The afternoon was altogether more relaxing, watching Andy Murray progress to the quarter finals of Wimbledon on the big outdoor screen in Merchant Square. There were deck chairs on the grass and the proceeding was aided and abetted with several glasses of Pimms.

Paddington Basin

Tuesday morning, by contrast was spent writing (Andy) and baking (Helen). We have four nights on the booked moorings at Rembrant Gardens, Little Venice, so some 2.00pm we motored round accompanied by Helen's friend Mars, only to find two widebeams settled into the booked mooring slots. The widebeams were all shiny so I employed intimidation techniques and swung both boats alongside with a flourish and, as anticipated this brought the owners out in double quick time. They advised that their understanding was that the moorings were rarely used, in spite of being fully booked on line... Anyhow, they moved on in search of another slot suitable to fit two 60ft widebeams - good luck with that! The rest of the day was spent watching the forecast rain fall, lashing the surface of the basin and drumming on the roof of the boat all night.

The ever shy Mars Lord!

Wednesday was spent visiting Camden Lock Market, somewhere neither of us had ever been before. We consulted Google maps and determined that it was a 50 minute walk following the towpath through Regents Park. We arrived before the market had really got going but this meant we could explore without too much bustle. The place is a veritable warren of tiny stalls selling just about everything you would never need, unless you are into Steam Punk, Goth or Mod stuff in which case its heaven. With all the incense and barrel vaulted ceilings it was more than a bit reminiscent of the Grand Bazzar in Istanbul, but without the carpets of course.

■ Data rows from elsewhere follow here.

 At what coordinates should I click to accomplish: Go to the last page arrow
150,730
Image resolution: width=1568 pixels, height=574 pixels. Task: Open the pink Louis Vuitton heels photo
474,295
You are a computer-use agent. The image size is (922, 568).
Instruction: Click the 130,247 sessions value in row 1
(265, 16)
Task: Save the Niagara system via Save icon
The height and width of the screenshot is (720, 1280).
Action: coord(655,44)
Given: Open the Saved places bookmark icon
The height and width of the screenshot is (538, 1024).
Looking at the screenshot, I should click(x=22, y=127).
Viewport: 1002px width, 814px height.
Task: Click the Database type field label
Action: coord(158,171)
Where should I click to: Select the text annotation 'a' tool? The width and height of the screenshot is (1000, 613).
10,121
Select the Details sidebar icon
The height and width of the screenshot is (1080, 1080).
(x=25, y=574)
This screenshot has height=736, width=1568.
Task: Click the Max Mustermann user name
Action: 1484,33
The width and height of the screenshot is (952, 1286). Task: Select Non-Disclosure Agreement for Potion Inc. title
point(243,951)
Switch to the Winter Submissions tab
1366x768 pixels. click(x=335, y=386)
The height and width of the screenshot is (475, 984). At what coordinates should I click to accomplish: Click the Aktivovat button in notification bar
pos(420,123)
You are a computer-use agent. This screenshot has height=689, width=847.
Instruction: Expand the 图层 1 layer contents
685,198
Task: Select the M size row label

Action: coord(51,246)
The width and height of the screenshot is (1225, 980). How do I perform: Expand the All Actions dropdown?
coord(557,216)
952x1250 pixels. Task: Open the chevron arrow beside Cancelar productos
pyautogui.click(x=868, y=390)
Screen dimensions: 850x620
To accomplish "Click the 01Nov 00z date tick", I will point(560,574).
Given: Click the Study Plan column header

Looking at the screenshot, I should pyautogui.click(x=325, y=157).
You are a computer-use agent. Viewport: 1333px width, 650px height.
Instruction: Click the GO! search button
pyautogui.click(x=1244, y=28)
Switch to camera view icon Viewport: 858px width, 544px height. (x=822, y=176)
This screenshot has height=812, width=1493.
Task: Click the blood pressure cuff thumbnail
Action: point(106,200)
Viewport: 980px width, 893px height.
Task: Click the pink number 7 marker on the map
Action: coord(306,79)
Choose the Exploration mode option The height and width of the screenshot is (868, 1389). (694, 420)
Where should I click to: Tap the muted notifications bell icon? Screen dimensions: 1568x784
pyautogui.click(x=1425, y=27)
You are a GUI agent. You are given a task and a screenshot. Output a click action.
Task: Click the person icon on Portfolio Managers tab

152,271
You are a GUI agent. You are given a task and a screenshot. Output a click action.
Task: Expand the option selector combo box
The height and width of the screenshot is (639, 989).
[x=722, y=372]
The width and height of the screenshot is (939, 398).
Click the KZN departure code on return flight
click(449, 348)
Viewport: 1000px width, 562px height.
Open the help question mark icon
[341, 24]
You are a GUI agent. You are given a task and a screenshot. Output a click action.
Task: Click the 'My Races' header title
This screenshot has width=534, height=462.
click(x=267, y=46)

Gloriously eclectic Camden Locks Market

So did we buy anything?. Well, among the plethora of seemingly pointless dross Helen found some Stingray Doc Martin boots (no fish were harmed in their manufacture). The place also has a museum of Doc Martens and some fabulous exampled of their distinctive footwear across the decades.

Doc  Martins in all colours and sizes

At a more consumable level we sampled and purchased a bottle of Half Hitch London Gin, which is part produced on the premises. It tasted great so that was another kilo to lug back to the boat! You will remember that the site experienced a significant fire on Sunday night and whilst one building was fenced off and being covered in scaffolding, the other 90% of the market was operational and unaffected. There was, however, a lingering tang of woodsmoke which wafted around, a constant reminder of the stalls which had been destroyed.

 Statues small and large

By then it was lunch time so we worked our way round the eclectic food yard and settled on some chicken Paratha wraps, and Indian dish which were different and delicious. This was finished off with some Churros, Helen's dipped in chocolate sauce and mine embedded in ice cream.

Lunch options in the food square

Come 1.00pm we had seen enough but were reluctant to slog our way back along the canal. Then we had a brainwave, rather than used "normal" public transport, why not use the Waterbus which plies between Camden Lock and Little Venice, a service we had been watching shuttle back and forth for the last few days. And so we had a busmans holiday and viewed the Regents Canal from an old Harland and Woolf craft from the 1930 (Large Woolwich?) and was dropped back immediately opposite our pair.

 Marylebone Wide

Cumberland Basin

1 comment:

Sarah said...

If it was Water Ouzel, then that is the small Woolwich formerly known as Sun. I think that's the only Woolwich in the Waterbus fleet.